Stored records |
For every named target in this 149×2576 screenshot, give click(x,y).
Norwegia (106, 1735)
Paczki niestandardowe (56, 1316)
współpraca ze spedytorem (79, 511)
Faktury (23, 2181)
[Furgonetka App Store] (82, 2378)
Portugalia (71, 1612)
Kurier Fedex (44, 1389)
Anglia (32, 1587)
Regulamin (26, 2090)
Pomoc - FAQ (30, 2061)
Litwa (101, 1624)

TASK DESCRIPTION |
Please return all of the records exactly as they appear.

FINISHED TASK |
For every named target in this 149×2576 screenshot, give click(x,y).
Norwegia (106, 1735)
Paczki niestandardowe (56, 1316)
współpraca ze spedytorem (79, 511)
Faktury (23, 2181)
[Furgonetka App Store] (82, 2378)
Portugalia (71, 1612)
Kurier Fedex (44, 1389)
Anglia (32, 1587)
Regulamin (26, 2090)
Pomoc - FAQ (30, 2061)
Litwa (101, 1624)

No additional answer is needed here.